Nutrition: Nutrient Breakdown—Eating for Better Health
Nutrition Facts: Proteins, Carbohydrates, Fats, Antioxidants, Vitamins and Minerals.
Proteins, fats, and carbohydrates compose much of the general population diet. Macronutrients, such as protein, carbohydrates, and fats are essential components of human dietary needs. Additionally, micronutrients serve to help the human body metabolize energy and support other nutrient absorption. Trace elements like vitamins, minerals, and antioxidants, to name a few, keep humans healthy by helping the human body to process energy and fight disease. Antioxidants include foods like red and black beans, dark vegetables, dark small berries, and fruits with skin. Antioxidants include beta-carotene, lycopene, metabolic enzymes, vitamins C, E, and A.
What is protein?
Protein is made of chains of amino acids divided into two groups. One group of amino acids are known as essential amino acids because they are found in foods we eat and cannot be manufactured by the body. These amino acids are leucine, isoleucine, valine, lysine, threonine, tryptophan, methionine, phenylalanine and histidine. The other group of amino acids is known as non-essential amino acids including arginine, alanine, asparagine, aspartic acid, cysteine, glutamine, glutamic acid, glycine, proline, serine, and tyrosine. Nonessential amino acids do not need to be consumed because are they are formed naturally in the body. Protein aides in recovery, maintenance, and regeneration all bodily systems on a cellular level.
What are carbohydrates?
Carbohydrates are a group of nutrients that include organic compounds such as sugar, cellulose, starch and fiber. Sugar, starch, cellulose, and fiber breakdown in the body at different rates allowing for slow, moderate, and fast digestion and absorption. Carbohydrate calories (or energy) are used to fuel all systems of the body. It is essential to include carbohydrates in a healthy diet because carbohydrates, in whole food form, provide fiber, fuel the body for activity, and aid in brain health.
What is fat?
Fat is a macronutrient that provides the body with 9 calories per gram. Fats help the body to maintain healthy skin and hair, protect body organs against shock, and maintain body temperature. In addition to providing dense calories per gram of fuel, fat aids absorption of fat soluble Vitamins A, D, E, and K. Fats are also sources of essential fatty acids. Essential fatty acids must be eaten because the body cannot manufacture these fatty acids on its own. Essential fatty acids can be found in fish and shellfish, flaxseed oil, soya oil, canola oil, pumpkin seeds, sunflower seeds, leafy vegetables, and walnuts.

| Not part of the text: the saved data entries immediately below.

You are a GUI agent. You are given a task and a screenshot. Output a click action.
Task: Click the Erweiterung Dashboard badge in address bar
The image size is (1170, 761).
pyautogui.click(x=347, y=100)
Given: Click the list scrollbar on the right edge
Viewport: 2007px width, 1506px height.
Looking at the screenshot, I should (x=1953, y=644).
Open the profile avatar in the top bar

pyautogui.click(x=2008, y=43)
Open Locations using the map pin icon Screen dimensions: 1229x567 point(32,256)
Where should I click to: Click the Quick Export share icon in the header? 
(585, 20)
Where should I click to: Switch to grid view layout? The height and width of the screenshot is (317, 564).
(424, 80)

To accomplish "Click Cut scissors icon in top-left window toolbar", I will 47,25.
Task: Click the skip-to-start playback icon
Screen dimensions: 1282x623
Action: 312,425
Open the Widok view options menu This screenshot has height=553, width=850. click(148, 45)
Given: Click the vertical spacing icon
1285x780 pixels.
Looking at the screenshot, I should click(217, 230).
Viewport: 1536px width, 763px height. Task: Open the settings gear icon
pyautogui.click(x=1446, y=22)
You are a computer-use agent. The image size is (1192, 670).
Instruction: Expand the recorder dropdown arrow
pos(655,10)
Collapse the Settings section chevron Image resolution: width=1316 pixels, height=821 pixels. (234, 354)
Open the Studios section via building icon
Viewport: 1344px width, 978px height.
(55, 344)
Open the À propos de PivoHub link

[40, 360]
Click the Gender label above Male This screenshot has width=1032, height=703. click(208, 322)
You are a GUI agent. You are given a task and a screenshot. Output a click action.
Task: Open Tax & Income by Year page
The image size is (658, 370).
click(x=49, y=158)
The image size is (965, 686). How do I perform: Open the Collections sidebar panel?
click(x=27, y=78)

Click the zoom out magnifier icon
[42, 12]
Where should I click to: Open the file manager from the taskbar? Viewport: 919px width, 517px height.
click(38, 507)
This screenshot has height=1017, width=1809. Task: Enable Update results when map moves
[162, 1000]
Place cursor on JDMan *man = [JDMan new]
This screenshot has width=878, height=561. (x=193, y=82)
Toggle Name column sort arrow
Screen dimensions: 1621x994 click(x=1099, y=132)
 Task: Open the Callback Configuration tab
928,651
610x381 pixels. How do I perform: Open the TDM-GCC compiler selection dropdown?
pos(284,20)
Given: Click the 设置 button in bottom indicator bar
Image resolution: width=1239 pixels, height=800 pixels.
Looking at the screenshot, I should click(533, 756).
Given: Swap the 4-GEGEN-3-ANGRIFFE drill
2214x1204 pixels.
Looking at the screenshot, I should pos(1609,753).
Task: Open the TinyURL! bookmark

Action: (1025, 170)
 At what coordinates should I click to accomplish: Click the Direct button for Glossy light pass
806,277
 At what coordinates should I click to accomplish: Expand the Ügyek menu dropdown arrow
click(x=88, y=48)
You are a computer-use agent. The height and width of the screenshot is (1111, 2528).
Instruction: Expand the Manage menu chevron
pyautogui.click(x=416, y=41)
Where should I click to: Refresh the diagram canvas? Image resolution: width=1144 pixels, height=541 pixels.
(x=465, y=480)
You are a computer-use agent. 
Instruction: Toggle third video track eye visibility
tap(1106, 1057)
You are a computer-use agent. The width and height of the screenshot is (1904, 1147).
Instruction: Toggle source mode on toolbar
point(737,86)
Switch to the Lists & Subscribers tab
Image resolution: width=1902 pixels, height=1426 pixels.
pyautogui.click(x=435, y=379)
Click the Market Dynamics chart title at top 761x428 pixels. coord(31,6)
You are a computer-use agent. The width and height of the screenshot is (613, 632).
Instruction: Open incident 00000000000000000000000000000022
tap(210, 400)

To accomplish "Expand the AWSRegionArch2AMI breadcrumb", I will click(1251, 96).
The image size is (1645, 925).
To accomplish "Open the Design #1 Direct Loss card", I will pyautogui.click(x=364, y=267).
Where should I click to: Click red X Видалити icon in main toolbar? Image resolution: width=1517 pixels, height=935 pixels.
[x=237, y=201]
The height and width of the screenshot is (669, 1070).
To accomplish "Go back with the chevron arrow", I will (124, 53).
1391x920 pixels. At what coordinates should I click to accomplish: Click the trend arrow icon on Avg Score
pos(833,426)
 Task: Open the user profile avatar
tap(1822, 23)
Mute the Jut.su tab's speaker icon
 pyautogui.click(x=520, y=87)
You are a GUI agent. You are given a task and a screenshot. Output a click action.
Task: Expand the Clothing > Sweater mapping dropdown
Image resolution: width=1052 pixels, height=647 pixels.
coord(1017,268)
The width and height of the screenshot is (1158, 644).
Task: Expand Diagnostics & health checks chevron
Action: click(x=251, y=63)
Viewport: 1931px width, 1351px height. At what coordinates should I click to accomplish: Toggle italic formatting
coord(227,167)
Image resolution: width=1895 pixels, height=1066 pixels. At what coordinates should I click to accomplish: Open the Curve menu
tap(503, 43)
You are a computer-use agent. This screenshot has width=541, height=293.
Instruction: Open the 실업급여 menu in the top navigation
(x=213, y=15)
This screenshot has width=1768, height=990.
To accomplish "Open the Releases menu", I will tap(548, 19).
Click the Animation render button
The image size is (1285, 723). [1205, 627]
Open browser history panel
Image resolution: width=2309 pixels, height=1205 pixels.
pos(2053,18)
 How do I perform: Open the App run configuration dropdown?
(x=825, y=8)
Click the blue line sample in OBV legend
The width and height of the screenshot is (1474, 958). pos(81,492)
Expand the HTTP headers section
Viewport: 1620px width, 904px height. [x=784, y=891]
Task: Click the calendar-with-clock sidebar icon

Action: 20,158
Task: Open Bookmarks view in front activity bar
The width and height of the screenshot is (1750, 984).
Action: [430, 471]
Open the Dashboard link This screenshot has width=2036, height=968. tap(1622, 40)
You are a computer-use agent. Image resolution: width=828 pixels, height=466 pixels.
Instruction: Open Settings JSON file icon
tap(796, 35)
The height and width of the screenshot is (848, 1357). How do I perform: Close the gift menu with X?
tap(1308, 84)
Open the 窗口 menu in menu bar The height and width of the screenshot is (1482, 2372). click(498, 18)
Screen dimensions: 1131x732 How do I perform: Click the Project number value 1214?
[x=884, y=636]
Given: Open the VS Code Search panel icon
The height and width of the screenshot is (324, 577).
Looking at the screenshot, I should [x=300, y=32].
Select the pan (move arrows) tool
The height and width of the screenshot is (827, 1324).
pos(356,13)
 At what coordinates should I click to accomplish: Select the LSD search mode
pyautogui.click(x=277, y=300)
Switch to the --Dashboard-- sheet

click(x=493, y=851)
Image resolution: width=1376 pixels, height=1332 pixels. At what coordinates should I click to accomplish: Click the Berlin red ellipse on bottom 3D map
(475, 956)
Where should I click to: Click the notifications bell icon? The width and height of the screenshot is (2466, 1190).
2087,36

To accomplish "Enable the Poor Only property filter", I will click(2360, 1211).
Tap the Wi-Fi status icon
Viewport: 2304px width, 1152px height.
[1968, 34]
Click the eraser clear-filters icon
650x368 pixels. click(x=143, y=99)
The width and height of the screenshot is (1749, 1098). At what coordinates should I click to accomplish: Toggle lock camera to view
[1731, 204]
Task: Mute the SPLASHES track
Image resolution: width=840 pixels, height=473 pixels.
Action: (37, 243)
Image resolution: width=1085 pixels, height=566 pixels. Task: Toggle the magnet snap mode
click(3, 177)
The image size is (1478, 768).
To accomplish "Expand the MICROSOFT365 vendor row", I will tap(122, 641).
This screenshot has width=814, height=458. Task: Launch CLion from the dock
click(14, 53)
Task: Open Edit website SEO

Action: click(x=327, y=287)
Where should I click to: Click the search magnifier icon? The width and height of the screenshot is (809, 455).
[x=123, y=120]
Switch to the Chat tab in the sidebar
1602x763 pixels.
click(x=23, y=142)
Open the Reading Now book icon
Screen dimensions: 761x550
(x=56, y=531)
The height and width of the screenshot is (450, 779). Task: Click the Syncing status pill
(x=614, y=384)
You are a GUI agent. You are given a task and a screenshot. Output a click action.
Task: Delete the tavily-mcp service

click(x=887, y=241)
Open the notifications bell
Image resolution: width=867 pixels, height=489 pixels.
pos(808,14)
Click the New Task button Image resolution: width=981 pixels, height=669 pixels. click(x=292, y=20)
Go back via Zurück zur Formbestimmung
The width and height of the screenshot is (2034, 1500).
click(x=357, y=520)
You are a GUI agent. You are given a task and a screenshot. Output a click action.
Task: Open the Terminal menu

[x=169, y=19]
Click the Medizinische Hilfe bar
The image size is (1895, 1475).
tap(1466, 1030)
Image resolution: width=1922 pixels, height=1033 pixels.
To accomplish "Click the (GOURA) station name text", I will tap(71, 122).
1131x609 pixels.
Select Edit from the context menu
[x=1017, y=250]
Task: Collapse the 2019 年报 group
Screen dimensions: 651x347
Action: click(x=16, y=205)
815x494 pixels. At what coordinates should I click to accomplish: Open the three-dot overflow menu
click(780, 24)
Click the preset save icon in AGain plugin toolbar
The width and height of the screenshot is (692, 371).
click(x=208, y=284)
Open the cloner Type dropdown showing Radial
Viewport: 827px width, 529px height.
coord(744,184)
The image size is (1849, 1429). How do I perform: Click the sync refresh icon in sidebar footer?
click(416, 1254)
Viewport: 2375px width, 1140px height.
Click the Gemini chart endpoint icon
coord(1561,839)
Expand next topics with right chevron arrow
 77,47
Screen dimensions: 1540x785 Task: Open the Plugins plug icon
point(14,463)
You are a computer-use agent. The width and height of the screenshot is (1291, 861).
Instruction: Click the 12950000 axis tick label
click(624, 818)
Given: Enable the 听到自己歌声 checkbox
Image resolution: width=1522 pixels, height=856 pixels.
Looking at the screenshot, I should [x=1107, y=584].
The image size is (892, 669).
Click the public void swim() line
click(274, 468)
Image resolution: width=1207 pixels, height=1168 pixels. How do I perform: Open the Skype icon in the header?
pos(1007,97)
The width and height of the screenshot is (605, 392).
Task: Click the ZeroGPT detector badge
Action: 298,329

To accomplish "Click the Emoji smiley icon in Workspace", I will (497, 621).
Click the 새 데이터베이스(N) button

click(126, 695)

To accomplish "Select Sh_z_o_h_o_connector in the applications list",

Saturated, Trans, and Unsaturated Fats
- Saturated fats are typically found in animal and some plant food sources. Saturated fat is found in animal food sources including, meats, eggs, lard, butter, cream, whole milk and high fat cheese. Plant sources include coconut oil, cocoa butter, palm oil and palm kernel oil. Saturated fats tend to be solid at room temperature and, when eaten in large amounts, are thought to increase the risk for developing heart disease. Saturated fats directly raise total and LDL (bad) cholesterol levels in the blood stream.
- Trans fats are unsaturated but directly raise low density lipoproteins (LDL or bad cholesterol) and lower high density lipoproteins (HDL or good cholesterol) in the blood. Trans fats are often described as hydrogenated or partially-hydrogenated oils. These oils are typically used in foods that require extended shelf life. These oils are solid at room temperature and cause significant health problems related to heart diseases. Unsaturated fats include Monounsaturated and Polyunsaturated fats. These fats are liquid at room temperature but begin to solidify at cold temperatures. Foods that contain monounsaturated and polyunsaturated fats are corn oil, safflower oil and sunflower oil, olives, olive oil, nuts, flax seeds, peanut oil, canola oil and avocados. Some studies have shown that these kinds of fats can actually lower low density lipoproteins (LDL bad cholesterol) and maintain high density lipoproteins (HDL good cholesterol).
- Polyunsaturated fats are also liquid at room temperature. These are found in safflower, sesame, corn, cottonseed and soybean oils. This type of fat has also been shown to reduce levels of LDL cholesterol, but too much can also lower your HDL cholesterol.
With this fundamental understanding of micronutrients, macronutrients, vitamins, minerals, and trace elements, like antioxidants, people can better plan and eat whole foods based—largly vegetable based meals that can help the body fight disease, maintain ideal and healthy body weight, and supply adequate fuel or calories for activities of daily living, physical exercise, and physical recovery.